WHAT IS NEEDED: Pull every line that includes the word "magnifier" from the data.

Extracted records
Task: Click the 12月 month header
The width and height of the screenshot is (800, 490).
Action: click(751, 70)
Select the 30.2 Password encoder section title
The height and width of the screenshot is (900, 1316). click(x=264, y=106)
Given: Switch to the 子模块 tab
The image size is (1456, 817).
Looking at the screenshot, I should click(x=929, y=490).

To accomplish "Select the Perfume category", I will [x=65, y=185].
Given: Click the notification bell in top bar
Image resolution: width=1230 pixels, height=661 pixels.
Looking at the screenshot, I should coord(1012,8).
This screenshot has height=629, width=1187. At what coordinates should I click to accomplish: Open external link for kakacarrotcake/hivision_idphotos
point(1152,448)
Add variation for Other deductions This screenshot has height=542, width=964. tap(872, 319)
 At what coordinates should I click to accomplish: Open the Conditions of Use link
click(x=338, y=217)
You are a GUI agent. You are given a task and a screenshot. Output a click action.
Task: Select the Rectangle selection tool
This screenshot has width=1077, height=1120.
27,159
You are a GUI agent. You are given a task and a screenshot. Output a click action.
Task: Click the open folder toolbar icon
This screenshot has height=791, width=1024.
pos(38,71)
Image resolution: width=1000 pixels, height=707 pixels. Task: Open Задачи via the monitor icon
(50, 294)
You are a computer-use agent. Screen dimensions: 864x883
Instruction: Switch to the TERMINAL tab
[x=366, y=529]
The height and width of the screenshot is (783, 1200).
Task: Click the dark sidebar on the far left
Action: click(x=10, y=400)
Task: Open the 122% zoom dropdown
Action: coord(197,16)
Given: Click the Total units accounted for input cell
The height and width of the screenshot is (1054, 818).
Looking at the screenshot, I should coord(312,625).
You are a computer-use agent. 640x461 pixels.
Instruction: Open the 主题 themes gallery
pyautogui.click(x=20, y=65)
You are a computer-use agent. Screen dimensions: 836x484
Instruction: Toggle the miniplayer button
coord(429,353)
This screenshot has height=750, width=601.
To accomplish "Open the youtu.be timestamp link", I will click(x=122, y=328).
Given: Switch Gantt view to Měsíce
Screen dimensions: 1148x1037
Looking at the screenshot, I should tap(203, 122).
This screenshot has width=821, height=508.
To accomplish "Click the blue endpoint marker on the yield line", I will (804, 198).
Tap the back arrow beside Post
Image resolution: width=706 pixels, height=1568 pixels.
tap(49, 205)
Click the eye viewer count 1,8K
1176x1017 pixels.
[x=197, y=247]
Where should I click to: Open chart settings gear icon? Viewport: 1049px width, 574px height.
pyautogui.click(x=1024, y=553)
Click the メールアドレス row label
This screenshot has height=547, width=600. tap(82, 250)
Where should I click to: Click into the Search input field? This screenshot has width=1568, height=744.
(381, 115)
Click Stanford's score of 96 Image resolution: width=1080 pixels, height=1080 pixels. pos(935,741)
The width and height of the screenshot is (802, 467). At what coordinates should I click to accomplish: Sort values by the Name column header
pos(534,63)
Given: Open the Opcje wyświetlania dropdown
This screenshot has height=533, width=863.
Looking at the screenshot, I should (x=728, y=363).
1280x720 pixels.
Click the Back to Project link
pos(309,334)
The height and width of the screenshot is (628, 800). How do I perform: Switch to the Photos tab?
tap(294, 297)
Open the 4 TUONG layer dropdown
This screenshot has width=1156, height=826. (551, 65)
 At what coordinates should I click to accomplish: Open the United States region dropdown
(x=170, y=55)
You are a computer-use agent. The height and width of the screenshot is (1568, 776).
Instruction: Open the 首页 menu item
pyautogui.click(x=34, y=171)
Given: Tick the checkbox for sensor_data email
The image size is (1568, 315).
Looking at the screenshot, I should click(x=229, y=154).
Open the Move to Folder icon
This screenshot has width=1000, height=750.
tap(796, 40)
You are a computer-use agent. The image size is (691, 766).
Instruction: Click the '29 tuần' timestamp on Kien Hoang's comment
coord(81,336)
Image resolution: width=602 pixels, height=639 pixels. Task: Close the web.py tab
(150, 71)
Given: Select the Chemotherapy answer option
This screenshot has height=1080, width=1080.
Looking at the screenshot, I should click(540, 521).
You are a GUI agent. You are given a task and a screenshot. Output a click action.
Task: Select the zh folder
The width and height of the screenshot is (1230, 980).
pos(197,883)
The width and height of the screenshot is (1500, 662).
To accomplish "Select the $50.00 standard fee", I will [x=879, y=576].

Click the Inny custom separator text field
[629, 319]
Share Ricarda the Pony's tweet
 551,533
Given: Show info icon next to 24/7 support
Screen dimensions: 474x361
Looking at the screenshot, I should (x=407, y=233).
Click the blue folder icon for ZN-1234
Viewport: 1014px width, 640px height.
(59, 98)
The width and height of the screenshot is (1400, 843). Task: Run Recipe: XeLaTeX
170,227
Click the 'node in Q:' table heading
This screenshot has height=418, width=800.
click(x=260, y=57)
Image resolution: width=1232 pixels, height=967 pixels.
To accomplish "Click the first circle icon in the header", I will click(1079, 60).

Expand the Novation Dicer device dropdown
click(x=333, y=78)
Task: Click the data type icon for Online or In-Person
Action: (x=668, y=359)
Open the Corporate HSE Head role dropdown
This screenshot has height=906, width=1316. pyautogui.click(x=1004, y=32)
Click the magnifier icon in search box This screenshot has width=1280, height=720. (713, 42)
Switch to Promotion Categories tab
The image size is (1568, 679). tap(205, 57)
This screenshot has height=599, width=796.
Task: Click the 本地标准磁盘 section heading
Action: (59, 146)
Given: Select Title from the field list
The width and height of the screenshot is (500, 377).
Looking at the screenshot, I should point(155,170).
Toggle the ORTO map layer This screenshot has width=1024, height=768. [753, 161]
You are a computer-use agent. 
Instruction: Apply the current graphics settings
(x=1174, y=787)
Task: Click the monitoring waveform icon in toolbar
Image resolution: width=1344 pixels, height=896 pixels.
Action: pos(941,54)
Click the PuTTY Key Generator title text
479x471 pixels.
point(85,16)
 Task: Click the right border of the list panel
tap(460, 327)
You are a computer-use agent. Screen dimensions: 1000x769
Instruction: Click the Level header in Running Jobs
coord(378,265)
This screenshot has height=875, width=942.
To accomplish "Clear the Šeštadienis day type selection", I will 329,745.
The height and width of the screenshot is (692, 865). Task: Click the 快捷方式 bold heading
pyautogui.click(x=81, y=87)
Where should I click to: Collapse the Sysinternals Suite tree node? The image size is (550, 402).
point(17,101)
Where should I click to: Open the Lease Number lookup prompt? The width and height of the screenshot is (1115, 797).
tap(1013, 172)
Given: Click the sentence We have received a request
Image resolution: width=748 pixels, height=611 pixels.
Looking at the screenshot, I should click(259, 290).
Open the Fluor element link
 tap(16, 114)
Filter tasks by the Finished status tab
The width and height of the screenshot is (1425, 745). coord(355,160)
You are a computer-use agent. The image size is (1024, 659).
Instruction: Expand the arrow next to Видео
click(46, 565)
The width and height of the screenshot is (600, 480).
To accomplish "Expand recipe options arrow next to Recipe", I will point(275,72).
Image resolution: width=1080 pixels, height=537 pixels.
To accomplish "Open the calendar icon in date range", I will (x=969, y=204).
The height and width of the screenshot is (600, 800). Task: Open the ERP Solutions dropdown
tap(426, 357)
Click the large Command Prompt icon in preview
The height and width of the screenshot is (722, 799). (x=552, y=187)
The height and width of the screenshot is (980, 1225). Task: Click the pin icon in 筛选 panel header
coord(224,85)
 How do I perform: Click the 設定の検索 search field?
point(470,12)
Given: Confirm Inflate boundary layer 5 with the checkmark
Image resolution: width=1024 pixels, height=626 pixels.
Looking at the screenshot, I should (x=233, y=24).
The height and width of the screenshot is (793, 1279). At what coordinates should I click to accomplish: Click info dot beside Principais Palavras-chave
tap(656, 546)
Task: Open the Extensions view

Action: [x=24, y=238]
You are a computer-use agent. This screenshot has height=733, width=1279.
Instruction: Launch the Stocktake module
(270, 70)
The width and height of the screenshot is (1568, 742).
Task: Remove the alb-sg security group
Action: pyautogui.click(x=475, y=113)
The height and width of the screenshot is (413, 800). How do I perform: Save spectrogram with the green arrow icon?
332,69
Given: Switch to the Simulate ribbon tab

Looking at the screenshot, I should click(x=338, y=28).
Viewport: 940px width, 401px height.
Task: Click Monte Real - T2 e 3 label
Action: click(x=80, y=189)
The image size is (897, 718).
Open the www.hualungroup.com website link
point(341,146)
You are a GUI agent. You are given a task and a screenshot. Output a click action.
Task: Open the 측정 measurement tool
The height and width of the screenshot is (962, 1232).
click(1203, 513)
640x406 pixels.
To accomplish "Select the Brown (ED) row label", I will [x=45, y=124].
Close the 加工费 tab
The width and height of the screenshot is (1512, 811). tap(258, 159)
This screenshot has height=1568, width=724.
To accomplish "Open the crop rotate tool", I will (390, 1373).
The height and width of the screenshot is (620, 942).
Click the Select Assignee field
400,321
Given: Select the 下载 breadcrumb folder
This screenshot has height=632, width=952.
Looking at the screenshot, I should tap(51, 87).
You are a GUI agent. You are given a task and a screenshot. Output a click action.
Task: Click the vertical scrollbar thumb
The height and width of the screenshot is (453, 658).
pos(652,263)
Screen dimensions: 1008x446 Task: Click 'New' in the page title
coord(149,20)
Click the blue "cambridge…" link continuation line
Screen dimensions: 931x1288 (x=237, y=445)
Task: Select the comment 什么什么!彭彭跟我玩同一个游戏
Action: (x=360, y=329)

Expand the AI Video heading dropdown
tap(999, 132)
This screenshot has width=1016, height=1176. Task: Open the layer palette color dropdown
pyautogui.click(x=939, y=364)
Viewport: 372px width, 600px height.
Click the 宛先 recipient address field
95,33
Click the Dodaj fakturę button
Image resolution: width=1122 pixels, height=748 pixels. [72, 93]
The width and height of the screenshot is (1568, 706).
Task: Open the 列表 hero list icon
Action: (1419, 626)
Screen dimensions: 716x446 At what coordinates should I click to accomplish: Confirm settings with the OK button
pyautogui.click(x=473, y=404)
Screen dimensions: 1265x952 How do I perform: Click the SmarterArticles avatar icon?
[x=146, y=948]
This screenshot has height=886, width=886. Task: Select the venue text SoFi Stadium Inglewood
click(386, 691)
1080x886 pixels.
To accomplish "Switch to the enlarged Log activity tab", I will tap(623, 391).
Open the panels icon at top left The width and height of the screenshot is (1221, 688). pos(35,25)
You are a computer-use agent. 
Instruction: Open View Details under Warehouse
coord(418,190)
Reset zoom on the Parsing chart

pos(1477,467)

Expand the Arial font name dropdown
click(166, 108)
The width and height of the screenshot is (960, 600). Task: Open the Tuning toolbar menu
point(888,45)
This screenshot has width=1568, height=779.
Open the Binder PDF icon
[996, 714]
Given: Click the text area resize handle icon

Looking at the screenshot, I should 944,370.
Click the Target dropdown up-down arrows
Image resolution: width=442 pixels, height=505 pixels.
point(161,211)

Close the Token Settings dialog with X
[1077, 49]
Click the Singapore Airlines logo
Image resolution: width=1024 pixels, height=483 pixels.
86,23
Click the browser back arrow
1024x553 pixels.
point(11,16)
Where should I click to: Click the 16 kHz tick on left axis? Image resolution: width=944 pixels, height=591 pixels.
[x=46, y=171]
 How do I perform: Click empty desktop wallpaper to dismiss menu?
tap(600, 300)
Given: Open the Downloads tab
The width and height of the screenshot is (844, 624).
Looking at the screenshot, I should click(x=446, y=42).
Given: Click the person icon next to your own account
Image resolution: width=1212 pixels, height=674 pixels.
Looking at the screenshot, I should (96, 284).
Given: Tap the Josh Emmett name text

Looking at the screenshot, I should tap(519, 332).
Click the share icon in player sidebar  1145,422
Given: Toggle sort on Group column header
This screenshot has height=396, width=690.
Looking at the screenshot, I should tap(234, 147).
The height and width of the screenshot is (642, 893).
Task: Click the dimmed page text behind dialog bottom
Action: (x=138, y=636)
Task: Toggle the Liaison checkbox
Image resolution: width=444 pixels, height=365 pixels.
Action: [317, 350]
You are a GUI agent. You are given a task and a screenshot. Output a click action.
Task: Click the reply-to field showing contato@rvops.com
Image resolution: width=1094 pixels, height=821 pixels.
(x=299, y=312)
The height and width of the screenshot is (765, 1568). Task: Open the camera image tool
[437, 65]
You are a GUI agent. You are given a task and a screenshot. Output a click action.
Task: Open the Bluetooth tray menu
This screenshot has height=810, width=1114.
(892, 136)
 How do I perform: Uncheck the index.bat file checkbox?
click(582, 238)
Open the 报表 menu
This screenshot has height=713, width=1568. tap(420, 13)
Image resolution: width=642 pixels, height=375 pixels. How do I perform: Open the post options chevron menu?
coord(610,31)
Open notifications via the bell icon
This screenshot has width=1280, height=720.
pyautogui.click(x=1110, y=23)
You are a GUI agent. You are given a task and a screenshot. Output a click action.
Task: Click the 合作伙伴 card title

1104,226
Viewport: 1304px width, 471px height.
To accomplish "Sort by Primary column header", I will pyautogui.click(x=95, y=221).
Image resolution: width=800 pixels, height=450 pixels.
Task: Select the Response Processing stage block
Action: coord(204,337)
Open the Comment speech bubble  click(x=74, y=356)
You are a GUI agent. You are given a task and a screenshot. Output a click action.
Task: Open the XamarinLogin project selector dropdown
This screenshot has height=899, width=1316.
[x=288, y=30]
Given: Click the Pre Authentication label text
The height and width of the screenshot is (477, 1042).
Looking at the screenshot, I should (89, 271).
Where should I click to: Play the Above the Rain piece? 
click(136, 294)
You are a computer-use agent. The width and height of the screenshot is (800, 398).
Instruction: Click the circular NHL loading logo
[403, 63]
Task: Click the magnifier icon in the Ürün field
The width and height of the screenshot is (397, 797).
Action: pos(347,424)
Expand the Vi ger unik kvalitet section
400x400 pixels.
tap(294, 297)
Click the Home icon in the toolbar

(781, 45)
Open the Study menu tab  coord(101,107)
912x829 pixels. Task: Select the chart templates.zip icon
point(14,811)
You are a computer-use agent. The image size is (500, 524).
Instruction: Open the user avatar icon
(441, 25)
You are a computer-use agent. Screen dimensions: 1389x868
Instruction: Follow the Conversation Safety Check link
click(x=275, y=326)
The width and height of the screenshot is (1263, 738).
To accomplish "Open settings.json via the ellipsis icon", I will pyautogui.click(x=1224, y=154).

ANSWER SPACE:
Click the magnifier icon in search box This screenshot has width=1280, height=720. (713, 42)
Task: Click the magnifier icon in the Ürün field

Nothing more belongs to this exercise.